Así que, sin más preámbulo, EN LA VIDA HAY QUE SER UN HUMILDE APRENDIZ. Ciertamente, que muchas veces, con el paso de los años, nos cuesta seguir aprendiendo; más aún, cuando conseguimos un cierto nivel de «conocimiento», en X, Y ó Z, asignatura, o especialización en una determinada área, o hemos acumulado varios años de experiencia, en una posición… ciertamente, que no podemos negar que nos sentimos orgullosos de lo que uno logra en la vida a base de esfuerzo. No obstante, creernos que dominamos un tema o un área por completo; eso nos limita, nos pone barreras, genera conformismo.

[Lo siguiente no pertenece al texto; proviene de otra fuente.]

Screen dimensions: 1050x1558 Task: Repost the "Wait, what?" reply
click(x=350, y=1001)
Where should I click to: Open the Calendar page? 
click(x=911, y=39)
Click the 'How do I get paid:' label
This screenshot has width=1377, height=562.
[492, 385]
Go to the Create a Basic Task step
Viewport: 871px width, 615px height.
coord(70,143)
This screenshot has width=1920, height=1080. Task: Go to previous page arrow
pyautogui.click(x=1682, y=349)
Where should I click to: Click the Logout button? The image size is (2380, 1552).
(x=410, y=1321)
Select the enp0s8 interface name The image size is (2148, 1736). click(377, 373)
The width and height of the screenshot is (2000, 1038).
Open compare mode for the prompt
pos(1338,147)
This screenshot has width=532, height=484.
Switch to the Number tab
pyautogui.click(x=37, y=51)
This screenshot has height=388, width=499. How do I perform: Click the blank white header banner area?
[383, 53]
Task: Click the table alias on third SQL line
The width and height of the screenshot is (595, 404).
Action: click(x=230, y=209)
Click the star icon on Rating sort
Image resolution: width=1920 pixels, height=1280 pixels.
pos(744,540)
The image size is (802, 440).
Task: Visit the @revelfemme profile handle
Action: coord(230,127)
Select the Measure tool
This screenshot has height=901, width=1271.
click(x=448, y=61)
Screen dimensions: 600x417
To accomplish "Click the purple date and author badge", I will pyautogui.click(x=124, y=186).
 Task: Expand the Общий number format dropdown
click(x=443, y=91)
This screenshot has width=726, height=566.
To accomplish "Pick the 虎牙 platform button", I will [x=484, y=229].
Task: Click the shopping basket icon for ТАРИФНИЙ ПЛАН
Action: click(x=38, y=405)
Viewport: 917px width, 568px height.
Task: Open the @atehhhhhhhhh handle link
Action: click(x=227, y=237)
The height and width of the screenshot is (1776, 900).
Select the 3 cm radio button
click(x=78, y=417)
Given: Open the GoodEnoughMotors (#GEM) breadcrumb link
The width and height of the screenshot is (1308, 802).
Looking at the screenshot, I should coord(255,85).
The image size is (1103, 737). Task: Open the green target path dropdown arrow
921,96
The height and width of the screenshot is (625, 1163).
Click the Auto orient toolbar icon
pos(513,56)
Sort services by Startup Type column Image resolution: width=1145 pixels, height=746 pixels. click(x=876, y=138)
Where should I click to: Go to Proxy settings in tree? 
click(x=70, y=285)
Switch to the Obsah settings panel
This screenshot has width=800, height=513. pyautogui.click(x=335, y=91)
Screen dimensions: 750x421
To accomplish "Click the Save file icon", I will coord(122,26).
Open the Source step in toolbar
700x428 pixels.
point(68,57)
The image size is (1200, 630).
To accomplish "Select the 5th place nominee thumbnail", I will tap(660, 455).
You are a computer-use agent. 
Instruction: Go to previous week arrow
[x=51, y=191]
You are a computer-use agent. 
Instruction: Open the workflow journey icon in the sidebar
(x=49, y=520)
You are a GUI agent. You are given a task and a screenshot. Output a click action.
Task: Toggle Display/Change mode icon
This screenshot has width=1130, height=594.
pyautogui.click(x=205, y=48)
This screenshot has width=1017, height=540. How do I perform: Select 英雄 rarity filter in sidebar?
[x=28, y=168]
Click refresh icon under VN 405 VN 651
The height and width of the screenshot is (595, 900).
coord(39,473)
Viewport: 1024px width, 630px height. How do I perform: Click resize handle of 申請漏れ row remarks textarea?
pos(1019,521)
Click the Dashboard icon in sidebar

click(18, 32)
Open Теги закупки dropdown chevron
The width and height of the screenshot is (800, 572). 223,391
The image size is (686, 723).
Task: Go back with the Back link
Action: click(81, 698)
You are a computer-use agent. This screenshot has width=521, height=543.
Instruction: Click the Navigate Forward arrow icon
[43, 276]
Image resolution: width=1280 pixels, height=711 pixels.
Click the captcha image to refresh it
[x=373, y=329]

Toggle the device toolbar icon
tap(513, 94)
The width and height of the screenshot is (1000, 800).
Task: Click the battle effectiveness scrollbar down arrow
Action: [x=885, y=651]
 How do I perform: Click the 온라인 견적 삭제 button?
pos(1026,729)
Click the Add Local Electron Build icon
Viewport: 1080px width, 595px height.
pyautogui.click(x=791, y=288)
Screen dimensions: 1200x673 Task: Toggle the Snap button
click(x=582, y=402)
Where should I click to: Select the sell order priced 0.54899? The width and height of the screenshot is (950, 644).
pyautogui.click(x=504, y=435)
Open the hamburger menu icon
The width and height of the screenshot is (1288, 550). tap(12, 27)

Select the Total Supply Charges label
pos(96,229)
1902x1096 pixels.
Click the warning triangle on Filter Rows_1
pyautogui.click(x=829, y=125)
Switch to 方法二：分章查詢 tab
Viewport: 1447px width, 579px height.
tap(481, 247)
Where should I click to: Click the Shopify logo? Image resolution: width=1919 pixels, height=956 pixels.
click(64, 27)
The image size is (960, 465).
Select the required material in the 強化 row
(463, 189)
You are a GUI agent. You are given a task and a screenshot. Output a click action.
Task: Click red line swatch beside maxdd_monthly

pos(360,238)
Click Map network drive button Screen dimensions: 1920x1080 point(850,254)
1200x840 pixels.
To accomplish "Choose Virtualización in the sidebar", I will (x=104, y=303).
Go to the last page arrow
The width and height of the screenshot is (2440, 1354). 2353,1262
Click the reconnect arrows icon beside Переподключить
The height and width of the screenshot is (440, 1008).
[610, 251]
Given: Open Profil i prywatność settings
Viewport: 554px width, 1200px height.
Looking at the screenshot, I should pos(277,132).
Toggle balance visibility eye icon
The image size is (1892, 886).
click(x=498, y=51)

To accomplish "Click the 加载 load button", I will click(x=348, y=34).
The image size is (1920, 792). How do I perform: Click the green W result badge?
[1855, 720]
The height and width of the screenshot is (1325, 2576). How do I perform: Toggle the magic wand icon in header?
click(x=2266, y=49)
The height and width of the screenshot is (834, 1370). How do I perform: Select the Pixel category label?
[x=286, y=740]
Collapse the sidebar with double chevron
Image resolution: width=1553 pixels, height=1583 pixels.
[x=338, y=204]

Eso no tiene por qué ser así, tenemos que estar abiertos a escuchar y aprender de quien sea, no sólo de alguien que sepa más que uno, sino también, de esa persona que está aprendiendo, ella nos puede sorprender.
Vale recordar, que en algún momento fuimos aprendices y lo seguimos siéndo. Así́ mismo,  agradecer también, cuando aprendemos una lección. 
En resumen, en la vida hay que ser un humilde aprendiz, pues bien, que grande e importante sería nuestra sociedad, si todos tendríamos como único vicio, aprender con humildad cada día un poquito más y ser humildes para pedir ayuda o aceptar cuando nos equivocamos, y aprender de esas experiencias, porque eso nos ayuda a mejorar y a seguir adelante.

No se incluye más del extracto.